Tom Snow is Chair of the Snow Medical board and was a founder and Co-Chair of the Equality Campaign, which led and won the successful YES postal plebiscite on marriage equality. He is a Rhodes Scholar, with a Masters in Economics, Bachelor of Science and Bachelor of Economics (Actuarial Studies).
He is a founder of Whitehelm Capital, one of the world’s largest independent infrastructure managers with $6 billion in assets under management. As a Fellow of the Australian Institute of Company Directors, he has had roles including director of Perth Airport, Canberra Airport, Bankstown Airport, Port of Adelaide / Flinders Ports, Etihad Stadium, Peninsula Link, International Parking Group and Whitehelm Capital. Tom Snow was born and raised in Canberra and has served as chair of the Canberra Convention Bureau, chair of Equality Australia, director of the Australian Science Festival and director of the Rhodes Scholarships in Australia. He is also a proud father of three kids.
Ginette Snow is a director of The Snow Foundation and former pharmacist, where she worked at Canberra Hospital for 11 years. She has a Bachelor of Science from Australian National University and a Bachelor of Pharmacy from Sydney University. She is an accomplished photographer and author of three books which include many of her own photos: Where did we come from? A Family History: Condon, Snow and Byron; Canberra Airport: A Pictorial History; and Two Dads, written for her 14 grandchildren as a memento of how the babies of son Tom Snow and his husband Brooke were born. Ginette is a keen campaigner for gay and lesbian rights and marriage equality. Ginette divides her time between Canberra, Sydney and their property at Willinga Park on the NSW South Coast. She and Terry have been married for more than 40 years.
Professor Suzanne Cory is one of Australia’s most distinguished molecular biologists. After graduating in biochemistry from The University of Melbourne, she undertook her PhD in Cambridge and postdoctoral studies in Geneva before returning to Melbourne in 1971, to a research position at the Walter and Eliza Hall Institute of Medical Research.
She was Director of the Walter and Eliza Hall Institute and Professor of Medical Biology of the University of Melbourne from 1996 to 2009. She is currently Honorary Distinguished Professorial Fellow in the Division of Molecular Genetics of Cancer of the Walter and Eliza Hall Institute. Professor Cory was President of the Australian Academy of Science from 2010 to 2014.
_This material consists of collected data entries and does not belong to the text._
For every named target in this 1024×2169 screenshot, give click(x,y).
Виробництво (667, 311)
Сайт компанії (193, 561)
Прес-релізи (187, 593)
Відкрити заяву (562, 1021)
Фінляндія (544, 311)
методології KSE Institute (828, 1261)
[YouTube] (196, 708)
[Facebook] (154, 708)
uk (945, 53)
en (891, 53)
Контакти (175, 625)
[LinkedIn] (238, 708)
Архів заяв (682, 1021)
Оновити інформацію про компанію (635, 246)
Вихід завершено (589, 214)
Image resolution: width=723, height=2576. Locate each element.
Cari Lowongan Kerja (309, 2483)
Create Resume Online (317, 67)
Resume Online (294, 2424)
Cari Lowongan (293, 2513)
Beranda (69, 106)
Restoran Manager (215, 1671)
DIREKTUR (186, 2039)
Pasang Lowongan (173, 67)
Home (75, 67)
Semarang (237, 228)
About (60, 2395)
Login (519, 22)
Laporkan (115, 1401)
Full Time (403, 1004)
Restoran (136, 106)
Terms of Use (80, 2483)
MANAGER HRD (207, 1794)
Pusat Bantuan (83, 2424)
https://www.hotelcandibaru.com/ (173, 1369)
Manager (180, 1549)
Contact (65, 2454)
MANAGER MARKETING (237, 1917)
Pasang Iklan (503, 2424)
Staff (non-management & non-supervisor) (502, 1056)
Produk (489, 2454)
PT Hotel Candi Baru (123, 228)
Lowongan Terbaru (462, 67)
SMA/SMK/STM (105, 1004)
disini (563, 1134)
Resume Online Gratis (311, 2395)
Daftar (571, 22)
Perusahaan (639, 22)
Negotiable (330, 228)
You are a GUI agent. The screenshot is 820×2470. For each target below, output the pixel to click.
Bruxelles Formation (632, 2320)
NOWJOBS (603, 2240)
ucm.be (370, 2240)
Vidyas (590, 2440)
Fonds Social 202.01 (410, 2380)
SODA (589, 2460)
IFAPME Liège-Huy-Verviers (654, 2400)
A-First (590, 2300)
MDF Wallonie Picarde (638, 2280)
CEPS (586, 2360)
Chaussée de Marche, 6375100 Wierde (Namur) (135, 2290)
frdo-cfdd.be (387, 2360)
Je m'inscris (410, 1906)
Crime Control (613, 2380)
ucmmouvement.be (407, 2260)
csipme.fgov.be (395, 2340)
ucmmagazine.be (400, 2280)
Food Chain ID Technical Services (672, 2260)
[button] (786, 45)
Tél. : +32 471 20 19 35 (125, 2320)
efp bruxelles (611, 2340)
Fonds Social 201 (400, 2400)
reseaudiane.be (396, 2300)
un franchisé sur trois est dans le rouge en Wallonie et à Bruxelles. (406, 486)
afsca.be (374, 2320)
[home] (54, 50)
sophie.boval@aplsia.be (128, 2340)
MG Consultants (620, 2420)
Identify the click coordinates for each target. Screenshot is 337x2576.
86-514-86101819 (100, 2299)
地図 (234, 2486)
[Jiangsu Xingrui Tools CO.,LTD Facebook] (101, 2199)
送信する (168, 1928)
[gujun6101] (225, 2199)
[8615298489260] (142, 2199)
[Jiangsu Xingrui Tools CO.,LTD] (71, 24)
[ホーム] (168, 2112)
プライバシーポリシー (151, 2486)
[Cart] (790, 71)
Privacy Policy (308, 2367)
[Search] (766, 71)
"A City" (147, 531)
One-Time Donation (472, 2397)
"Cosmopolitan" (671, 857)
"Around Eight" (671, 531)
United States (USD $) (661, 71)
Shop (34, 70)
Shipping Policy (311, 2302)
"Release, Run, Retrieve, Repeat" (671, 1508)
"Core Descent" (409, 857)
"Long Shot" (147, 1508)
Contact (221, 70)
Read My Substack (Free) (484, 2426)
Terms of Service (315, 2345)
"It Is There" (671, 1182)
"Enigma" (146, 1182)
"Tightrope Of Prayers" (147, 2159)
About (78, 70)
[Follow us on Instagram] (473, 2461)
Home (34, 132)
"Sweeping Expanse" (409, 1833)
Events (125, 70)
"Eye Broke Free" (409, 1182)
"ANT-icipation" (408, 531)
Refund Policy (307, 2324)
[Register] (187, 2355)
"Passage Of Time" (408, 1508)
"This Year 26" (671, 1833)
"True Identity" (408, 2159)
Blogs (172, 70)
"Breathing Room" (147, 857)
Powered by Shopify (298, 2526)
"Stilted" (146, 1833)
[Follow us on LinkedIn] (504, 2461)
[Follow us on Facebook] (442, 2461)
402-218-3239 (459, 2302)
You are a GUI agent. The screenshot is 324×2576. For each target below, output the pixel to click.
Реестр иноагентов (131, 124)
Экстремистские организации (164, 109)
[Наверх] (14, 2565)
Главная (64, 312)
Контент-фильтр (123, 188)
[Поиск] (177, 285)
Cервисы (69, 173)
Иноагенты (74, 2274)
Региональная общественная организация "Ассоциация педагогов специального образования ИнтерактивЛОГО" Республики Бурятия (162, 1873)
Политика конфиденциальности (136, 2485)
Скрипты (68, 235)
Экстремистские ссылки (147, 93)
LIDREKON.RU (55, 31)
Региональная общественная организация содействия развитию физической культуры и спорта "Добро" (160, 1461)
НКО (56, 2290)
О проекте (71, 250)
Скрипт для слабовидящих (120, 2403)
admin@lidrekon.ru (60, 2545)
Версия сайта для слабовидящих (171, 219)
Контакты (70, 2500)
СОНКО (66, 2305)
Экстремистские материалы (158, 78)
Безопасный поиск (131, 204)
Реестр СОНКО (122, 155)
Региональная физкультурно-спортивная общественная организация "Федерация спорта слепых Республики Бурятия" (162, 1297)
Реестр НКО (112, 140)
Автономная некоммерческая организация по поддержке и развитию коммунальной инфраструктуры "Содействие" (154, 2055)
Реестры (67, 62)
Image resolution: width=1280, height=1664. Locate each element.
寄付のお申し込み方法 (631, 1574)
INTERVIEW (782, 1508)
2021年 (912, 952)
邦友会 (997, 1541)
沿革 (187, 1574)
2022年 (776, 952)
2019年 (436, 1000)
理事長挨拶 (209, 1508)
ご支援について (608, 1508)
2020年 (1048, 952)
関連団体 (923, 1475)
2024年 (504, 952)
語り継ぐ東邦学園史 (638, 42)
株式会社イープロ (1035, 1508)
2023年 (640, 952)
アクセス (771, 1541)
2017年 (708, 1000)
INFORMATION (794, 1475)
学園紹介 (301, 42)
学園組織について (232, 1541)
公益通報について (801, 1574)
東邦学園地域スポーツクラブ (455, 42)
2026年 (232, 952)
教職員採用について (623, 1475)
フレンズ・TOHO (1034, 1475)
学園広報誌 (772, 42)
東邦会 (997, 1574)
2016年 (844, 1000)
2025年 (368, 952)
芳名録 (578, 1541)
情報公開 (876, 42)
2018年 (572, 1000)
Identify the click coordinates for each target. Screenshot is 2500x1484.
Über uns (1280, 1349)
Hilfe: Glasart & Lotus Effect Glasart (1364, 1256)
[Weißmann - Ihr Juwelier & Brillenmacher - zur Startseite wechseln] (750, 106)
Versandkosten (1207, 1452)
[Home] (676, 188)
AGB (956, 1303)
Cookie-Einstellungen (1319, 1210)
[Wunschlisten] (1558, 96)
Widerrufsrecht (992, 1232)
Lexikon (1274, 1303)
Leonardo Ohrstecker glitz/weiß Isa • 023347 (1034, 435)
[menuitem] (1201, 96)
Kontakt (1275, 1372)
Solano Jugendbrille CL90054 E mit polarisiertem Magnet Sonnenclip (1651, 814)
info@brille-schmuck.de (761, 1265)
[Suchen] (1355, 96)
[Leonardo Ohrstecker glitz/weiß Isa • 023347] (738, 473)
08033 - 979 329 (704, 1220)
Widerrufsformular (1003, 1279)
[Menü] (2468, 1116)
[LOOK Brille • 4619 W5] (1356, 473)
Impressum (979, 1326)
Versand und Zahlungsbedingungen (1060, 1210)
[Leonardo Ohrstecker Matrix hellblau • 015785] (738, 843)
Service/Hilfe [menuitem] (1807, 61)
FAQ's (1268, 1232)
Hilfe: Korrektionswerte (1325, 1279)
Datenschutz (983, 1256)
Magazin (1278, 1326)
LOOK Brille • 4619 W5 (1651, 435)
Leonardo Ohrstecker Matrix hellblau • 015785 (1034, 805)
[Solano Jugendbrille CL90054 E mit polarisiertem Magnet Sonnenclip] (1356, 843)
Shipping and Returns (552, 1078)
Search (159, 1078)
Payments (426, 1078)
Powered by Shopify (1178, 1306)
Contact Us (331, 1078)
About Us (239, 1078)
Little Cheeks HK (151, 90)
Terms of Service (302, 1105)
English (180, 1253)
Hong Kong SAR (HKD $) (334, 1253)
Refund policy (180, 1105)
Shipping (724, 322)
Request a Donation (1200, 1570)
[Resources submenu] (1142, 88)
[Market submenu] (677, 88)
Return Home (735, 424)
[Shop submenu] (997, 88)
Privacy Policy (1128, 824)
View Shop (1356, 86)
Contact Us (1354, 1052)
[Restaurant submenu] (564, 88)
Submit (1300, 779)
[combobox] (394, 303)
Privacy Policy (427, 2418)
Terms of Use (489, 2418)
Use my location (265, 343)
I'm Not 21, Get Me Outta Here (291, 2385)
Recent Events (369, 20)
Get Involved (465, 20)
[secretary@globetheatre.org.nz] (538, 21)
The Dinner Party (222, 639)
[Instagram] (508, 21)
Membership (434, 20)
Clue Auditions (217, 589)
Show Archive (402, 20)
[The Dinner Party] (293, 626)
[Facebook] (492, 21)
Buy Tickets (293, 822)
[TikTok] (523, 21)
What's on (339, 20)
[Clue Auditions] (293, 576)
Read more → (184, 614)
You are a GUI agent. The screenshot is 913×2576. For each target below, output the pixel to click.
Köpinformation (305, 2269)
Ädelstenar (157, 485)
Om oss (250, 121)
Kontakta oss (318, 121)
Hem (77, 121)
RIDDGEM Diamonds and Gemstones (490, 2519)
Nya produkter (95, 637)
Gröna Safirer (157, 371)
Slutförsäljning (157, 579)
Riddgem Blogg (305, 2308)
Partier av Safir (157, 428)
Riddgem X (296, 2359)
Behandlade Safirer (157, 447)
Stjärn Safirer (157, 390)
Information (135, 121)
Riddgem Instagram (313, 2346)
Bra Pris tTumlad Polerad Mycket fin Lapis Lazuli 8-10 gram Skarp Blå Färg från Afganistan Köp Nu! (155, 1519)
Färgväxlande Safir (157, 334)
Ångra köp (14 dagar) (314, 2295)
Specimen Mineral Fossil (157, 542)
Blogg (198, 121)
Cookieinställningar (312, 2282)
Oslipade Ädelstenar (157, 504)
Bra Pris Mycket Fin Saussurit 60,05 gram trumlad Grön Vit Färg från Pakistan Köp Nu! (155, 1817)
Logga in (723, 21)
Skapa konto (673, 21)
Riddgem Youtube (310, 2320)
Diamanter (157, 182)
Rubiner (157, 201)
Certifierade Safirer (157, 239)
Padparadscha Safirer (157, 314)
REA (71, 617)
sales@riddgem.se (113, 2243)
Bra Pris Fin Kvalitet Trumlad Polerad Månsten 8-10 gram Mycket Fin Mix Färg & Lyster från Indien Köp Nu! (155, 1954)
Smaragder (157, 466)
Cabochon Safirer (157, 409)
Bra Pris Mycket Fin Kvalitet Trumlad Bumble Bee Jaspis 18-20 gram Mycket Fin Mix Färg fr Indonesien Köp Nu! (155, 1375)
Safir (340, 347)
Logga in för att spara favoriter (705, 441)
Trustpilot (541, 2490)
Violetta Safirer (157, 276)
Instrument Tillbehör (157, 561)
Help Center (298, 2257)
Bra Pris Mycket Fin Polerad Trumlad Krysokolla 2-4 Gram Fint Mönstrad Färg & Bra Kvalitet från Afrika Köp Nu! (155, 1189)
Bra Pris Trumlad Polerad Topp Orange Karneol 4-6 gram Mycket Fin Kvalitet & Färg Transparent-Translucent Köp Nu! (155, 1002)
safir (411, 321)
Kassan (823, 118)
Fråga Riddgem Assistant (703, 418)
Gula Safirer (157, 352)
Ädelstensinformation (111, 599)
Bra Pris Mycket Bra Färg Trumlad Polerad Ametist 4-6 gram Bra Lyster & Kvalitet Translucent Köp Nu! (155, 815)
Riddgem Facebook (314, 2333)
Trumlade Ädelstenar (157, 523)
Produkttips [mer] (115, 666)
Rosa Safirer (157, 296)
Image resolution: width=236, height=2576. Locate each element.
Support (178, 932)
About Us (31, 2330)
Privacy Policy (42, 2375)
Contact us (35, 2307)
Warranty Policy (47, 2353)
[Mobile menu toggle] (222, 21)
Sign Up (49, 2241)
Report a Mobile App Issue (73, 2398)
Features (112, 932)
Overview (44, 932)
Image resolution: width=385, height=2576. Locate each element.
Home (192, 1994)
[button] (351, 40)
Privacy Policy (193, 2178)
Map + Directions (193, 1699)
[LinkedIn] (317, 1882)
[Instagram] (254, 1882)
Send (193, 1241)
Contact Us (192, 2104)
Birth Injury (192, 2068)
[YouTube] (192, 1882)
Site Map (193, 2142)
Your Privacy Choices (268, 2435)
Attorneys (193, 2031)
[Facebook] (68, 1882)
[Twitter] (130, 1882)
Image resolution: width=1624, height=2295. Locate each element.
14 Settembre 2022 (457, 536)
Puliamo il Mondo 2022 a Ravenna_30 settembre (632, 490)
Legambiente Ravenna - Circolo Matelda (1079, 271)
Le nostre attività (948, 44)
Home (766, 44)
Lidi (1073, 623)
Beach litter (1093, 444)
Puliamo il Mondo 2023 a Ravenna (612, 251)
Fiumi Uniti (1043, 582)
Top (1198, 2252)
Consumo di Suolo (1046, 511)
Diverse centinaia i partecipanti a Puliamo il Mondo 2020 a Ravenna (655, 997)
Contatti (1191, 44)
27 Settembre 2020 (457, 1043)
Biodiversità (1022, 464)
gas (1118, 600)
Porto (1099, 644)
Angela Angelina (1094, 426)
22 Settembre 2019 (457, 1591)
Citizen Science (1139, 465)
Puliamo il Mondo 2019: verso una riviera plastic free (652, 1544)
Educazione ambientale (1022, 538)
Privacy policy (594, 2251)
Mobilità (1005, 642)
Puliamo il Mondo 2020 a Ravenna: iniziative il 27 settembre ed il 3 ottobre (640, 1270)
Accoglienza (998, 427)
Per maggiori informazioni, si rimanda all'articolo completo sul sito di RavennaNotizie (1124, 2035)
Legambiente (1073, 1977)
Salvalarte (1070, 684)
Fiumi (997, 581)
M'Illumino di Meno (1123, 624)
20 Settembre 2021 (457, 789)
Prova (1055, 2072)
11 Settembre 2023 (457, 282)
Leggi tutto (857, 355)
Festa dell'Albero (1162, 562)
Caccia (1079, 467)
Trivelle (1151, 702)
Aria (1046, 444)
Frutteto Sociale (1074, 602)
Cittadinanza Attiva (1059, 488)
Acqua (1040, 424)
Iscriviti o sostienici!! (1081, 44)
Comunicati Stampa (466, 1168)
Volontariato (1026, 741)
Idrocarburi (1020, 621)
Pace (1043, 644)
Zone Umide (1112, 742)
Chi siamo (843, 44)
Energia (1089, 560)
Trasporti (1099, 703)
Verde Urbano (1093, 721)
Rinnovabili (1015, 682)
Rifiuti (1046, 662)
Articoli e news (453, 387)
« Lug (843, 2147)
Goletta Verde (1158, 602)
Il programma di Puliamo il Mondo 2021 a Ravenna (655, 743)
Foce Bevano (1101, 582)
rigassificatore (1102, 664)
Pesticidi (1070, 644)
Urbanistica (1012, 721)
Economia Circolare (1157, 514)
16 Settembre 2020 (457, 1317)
Professor Cory’s research has had a major impact in the fields of immunology and cancer and her scientific achievements have attracted numerous honours and awards. She is an elected Fellow of the Australian Academy of Science and the Royal Society and a Foreign Member of the US National Academy of Sciences, the American Academy of Arts and Sciences, the French Academy of Sciences, the Pontifical Academy of Sciences and the Japan Academy. In 1999 she was appointed Companion in the General Division of the Order of Australia and in 2009 was awarded the French decoration of Chevalier de I’Ordre de Ia Legion d’Honneur.
Professor Stephen Simpson AC is Academic Director of the Charles Perkins Centre, and a Professor in the School of Life and Environmental Sciences at the University of Sydney, and Executive Director of Obesity Australia.
Stephen was born in Melbourne. After completing his undergraduate degree at the University of Queensland, he undertook his PhD at the University of London. He spent 22 years at the University of Oxford, first in Experimental Psychology, then in the Department of Zoology and the Oxford University Museum of Natural History, before returning to Australia in 2005 as an ARC Federation Fellow.
In 2013 Stephen was elected a Fellow of the Royal Society of London as “one of the world’s foremost entomologists and nutritional biologists”, and in 2015 he was made a Companion of the Order of Australia “for eminent service to biological and biomedical science.”
Professor Goodnow holds The Bill and Patricia Ritchie Foundation Chair as Head of the Immunogenomics laboratory, a NHMRC Senior Principal Research Fellow, and is Professor and Director of the Cellular Genomics Futures Institute at UNSW Sydney.
With an American father and Australian mother, Professor Goodnow grew up in Washington DC before moving to Sydney as a teenager. He trained in veterinary medicine and surgery, immunochemistry and immunology at the University of Sydney and in DNA technology at Stanford University. After doctoral studies begun at the Walter and Eliza Hall Institute in Melbourne and performed at Sydney University, he joined the faculty of Stanford University Medical School and the Howard Hughes Medical Institute in 1990. There he established the concept of multiple immune tolerance checkpoints, a framework now widely used in cancer treatment with “checkpoint inhibitors”, and revealed the function of key genes in these checkpoints including FAS, CD86, PTPN6/SHP1, and later AIRE.
Beyond his research endeavours, Professor Goodnow enjoys spending time with his family and surfing at Sydney’s Manly Beach and on the NSW South Coast. Surfing has been a passion since Professor Goodnow’s school days, and he is well known in surfing circles for leading a 1980 expedition discovering the now-famous breaks in Indonesia’s remote Mentawai Islands.